#### Your goal:
Leaving the images aside, print every record in the material exactly.

#### Information supplied:
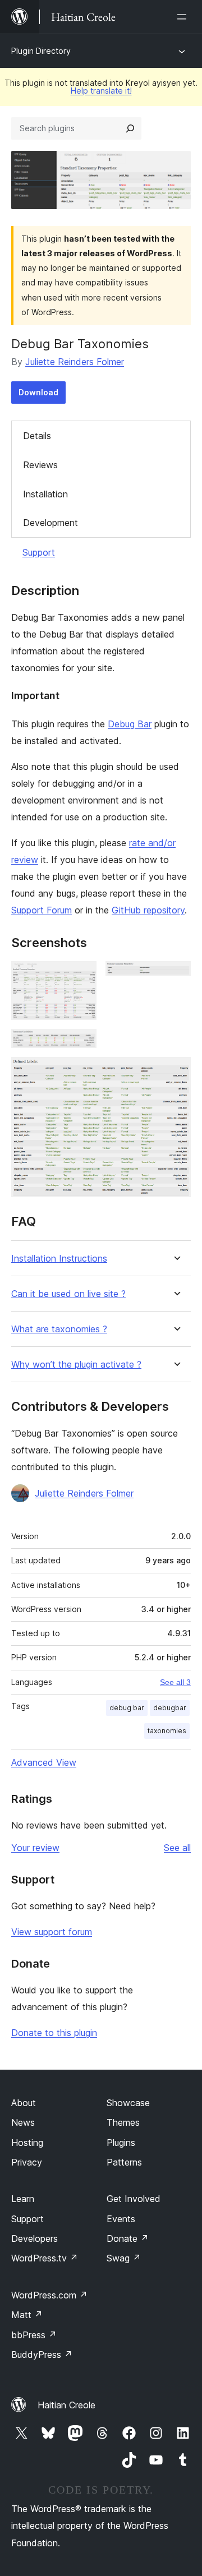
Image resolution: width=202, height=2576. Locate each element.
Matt (27, 2314)
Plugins (121, 2142)
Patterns (124, 2162)
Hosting (27, 2142)
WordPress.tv (44, 2258)
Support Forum (41, 910)
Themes (123, 2122)
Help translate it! (101, 90)
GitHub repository (148, 910)
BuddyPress (41, 2354)
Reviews (40, 464)
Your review (35, 1847)
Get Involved (133, 2198)
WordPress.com (49, 2295)
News (23, 2122)
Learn (22, 2198)
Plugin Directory (41, 51)
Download (38, 392)
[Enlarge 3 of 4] (81, 1044)
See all (177, 1847)
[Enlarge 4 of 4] (175, 1072)
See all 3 (175, 1682)
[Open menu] (184, 17)
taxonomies (167, 1730)
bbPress (34, 2334)
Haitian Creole (66, 2405)
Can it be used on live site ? (68, 1294)
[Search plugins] (130, 128)
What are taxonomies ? (59, 1329)
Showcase (128, 2102)
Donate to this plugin (54, 2032)
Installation (45, 494)
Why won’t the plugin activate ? (76, 1364)
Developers (34, 2238)
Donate (128, 2238)
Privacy (26, 2162)
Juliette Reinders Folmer (74, 361)
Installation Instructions (59, 1258)
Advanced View (43, 1762)
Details (37, 435)
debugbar (169, 1708)
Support (38, 552)
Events (121, 2218)
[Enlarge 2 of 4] (175, 976)
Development (50, 522)
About (23, 2102)
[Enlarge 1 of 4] (81, 976)
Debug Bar (130, 724)
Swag (124, 2258)
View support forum (51, 1931)
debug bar (126, 1708)
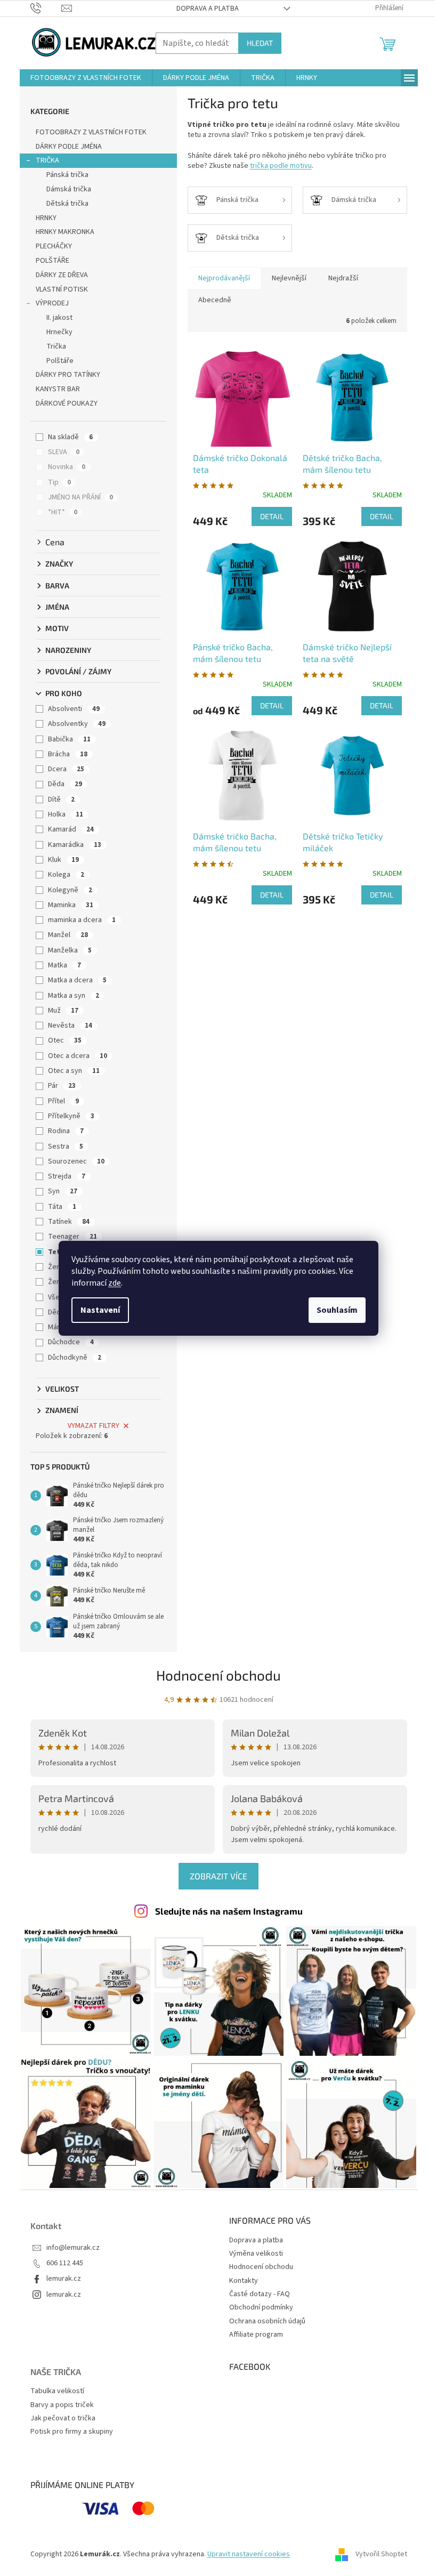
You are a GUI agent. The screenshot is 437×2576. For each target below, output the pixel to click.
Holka (65, 814)
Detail (272, 516)
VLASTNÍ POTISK (62, 289)
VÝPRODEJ (52, 303)
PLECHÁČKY (54, 246)
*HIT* (62, 512)
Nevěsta (70, 1025)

#### Task solution:
Image resolution: width=202, height=2576. Locate each element.
Matt (27, 2314)
Plugins (121, 2142)
Patterns (124, 2162)
Hosting (27, 2142)
WordPress.tv (44, 2258)
Support Forum (41, 910)
Themes (123, 2122)
Help translate it! (101, 90)
GitHub repository (148, 910)
BuddyPress (41, 2354)
Reviews (40, 464)
Your review (35, 1847)
Get Involved (133, 2198)
WordPress.com (49, 2295)
News (23, 2122)
Learn (22, 2198)
Plugin Directory (41, 51)
Download (38, 392)
[Enlarge 3 of 4] (81, 1044)
See all (177, 1847)
[Enlarge 4 of 4] (175, 1072)
See all 3 (175, 1682)
[Open menu] (184, 17)
taxonomies (167, 1730)
bbPress (34, 2334)
Haitian Creole (66, 2405)
Can it be used on live site ? (68, 1294)
[Search plugins] (130, 128)
What are taxonomies ? (59, 1329)
Showcase (128, 2102)
Donate to this plugin (54, 2032)
Installation (45, 494)
Why won’t the plugin activate ? (76, 1364)
Developers (34, 2238)
Donate (128, 2238)
Privacy (26, 2162)
Juliette Reinders Folmer (74, 361)
Installation Instructions (59, 1258)
Advanced View (43, 1762)
Details (37, 435)
debugbar (169, 1708)
Support (38, 552)
Events (121, 2218)
[Enlarge 2 of 4] (175, 976)
Development (50, 522)
About (23, 2102)
[Enlarge 1 of 4] (81, 976)
Debug Bar (130, 724)
Swag (124, 2258)
View support forum (51, 1931)
debug bar (126, 1708)
You are a GUI agent. The screenshot is 437×2576. For each target below, output the pixel to click.
Holka (65, 814)
Detail (272, 516)
VLASTNÍ POTISK (62, 289)
VÝPRODEJ (52, 303)
PLECHÁČKY (54, 246)
*HIT* (62, 512)
Nevěsta (70, 1025)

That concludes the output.